Now, some of you may be aware, right now we've got these reckless, across-the-board budget cuts called the sequester that's hitting a lot of folks hard. And it's cost jobs. It's hurting our military, slashing investments in education and science and medical research. I made it clear that your veterans benefits are exempt from this year's sequester. I've made that clear. But I want to tell you: Going forward, the best way to protect the VA care you have earned is to get rid of this sequester altogether. Congress needs to come together and agree on a responsible plan that reduces our deficits and keeps our promises to our veterans and keeps our promises to future generations. That's what I'm fighting for. That's what you deserve.

Number two, we need to make sure you're getting the veterans' health care you've been promised. We're already making record investments: more outreach, more clinics, more service. For our Vietnam vets, we made sure that you and your families finally got the disability pay you deserve because of your exposure to agent orange. For our Desert Storm veterans, we made it easier for you to get the care you need for illnesses connected to your service. For our veterans with PTSD, we made it easier for you to get the VA care you need as well, regardless of the war that you served in.

For our women's veterans—and there are more of you than ever—we're offering more tailored care, more clinics just for women, more clinicians trained to treat you with respect and dignity. So all told, we've made VA health care available to more than 2 million veterans who didn't have it before.

I've proposed more funding for prosthetics for our disabled vets to help you work and walk and run again. And for you—the caregivers and families—we're going to keep empowering you with the skills and support you need as you care for the veterans that you love.

We also need to keep improving mental health services, because we've got to end this epidemic of suicide among our veterans and troops. Last year, I said this had to be an all-hands-on-deck approach, not just at DOD and the VA, but across our Government. I issued an Executive order to step up our game, and we have—hiring more counselors, hiring more mental health providers, new awareness campaigns—so that those who are hurting know that asking for help is not a sign of weakness, it's a part of staying strong, it's a part of getting back up. Hundreds of medical and nursing schools have committed to improving research and care for our veterans and their families. And I've proposed more funding for mental health. We can't just promise better care, we've actually got to deliver better care.

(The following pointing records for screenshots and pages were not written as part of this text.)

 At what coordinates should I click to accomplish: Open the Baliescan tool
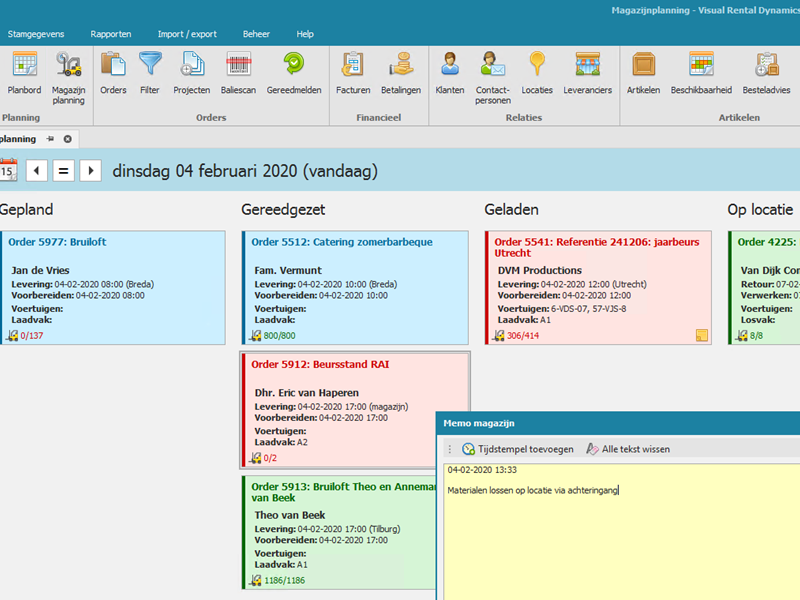tap(239, 73)
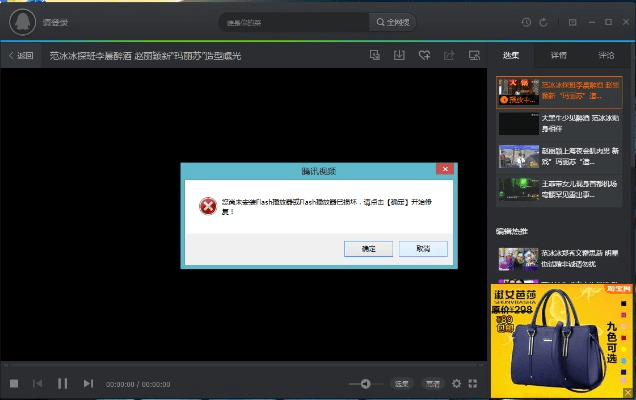Pause the video playback
The image size is (636, 400).
(x=62, y=383)
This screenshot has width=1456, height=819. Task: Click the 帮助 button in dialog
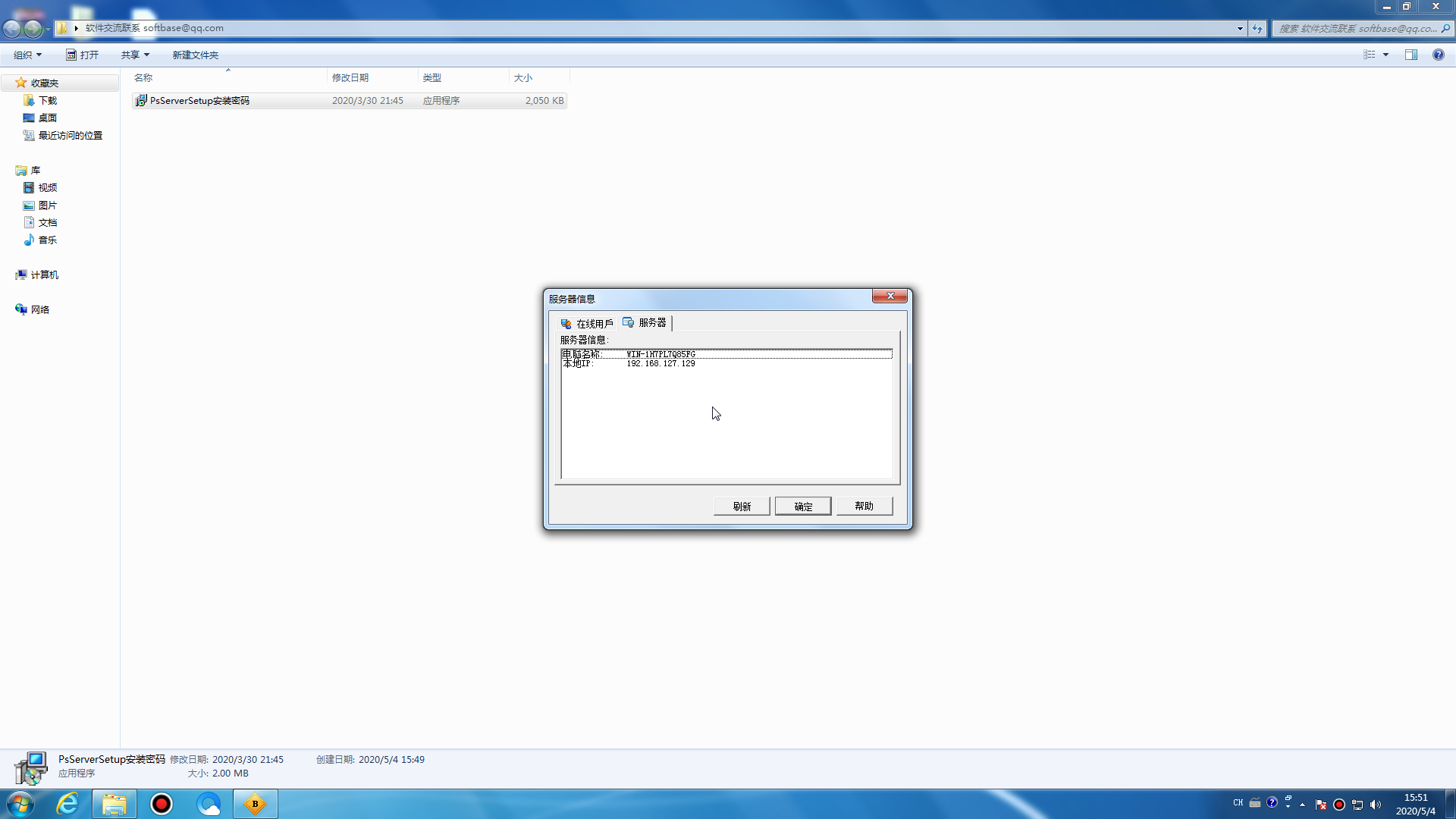click(864, 507)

So today I'm proud to announce the next step in this fight. We're unveiling a new national action plan to guide mental health research across government, industry, and academia, so that we're going to focus on developing more effective ways to prevent, diagnose, and treat mental health conditions like TBI and PTSD. And to get it done, we're moving ahead with more than $100 million in new research. So I'm not going to be satisfied until every veteran and every man and woman in uniform gets the support and the help they need to stay strong.

Now, on the subject of veterans health care, you may have noticed there's still a lot of misinformation out there about the new health care law, Affordable Care Act. Some folks are out there trying to scare people, including veterans. So let me say this as plainly as I can. If you already have health insurance or health care from the VA, you do not have to do a thing. Your VA health care does not change. It is safe. There are no new fees. Don't let them hoodwink you.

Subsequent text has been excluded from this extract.